▶ Directions: From the listing below, how many lines hold the word "agent"? Write only the number.

▶ Records to use:
========

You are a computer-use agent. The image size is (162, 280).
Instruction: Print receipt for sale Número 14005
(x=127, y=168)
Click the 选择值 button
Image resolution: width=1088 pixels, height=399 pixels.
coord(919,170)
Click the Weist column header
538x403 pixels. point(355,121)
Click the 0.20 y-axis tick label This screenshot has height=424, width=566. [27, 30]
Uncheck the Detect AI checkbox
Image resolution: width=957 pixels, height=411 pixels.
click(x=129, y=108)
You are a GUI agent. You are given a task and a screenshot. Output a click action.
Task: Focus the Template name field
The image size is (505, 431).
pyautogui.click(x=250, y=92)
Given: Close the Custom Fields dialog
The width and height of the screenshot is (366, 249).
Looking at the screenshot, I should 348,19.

========

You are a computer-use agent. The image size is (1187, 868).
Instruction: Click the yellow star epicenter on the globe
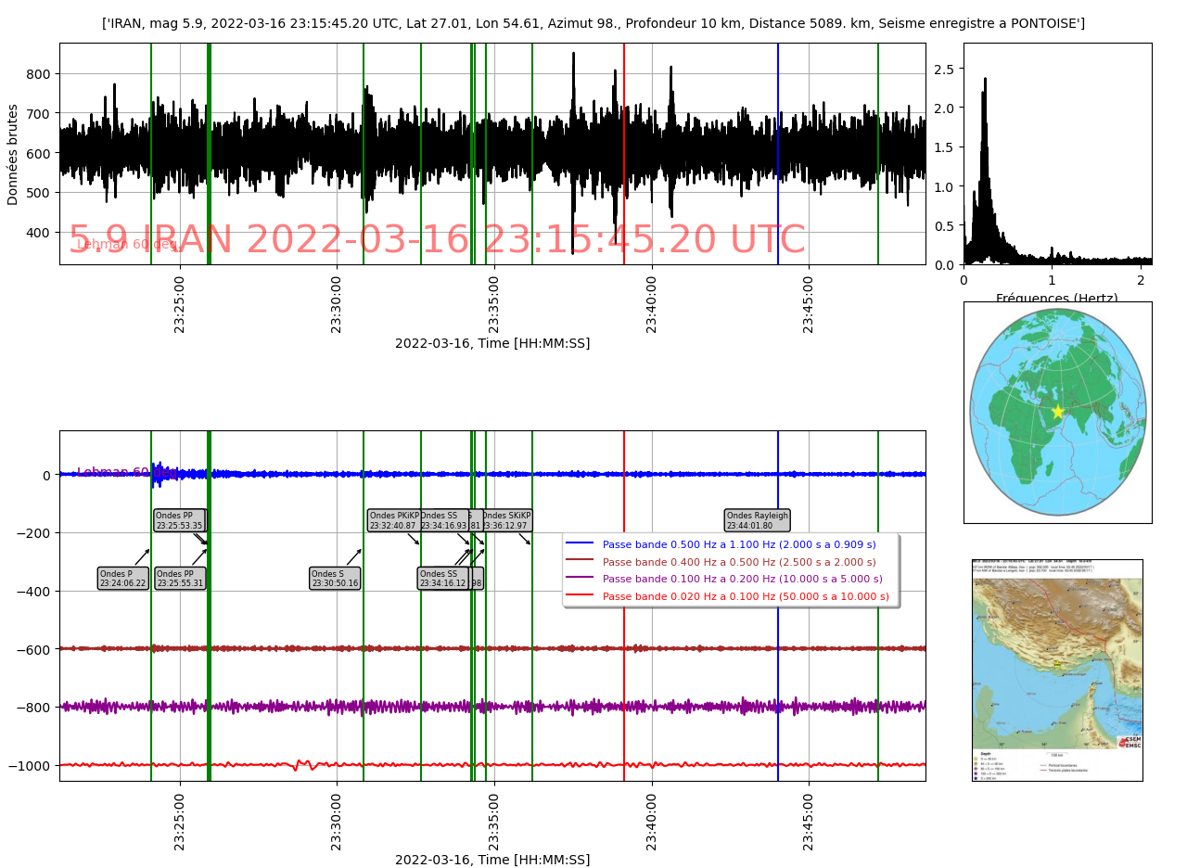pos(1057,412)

========

▶ Output of the task: 3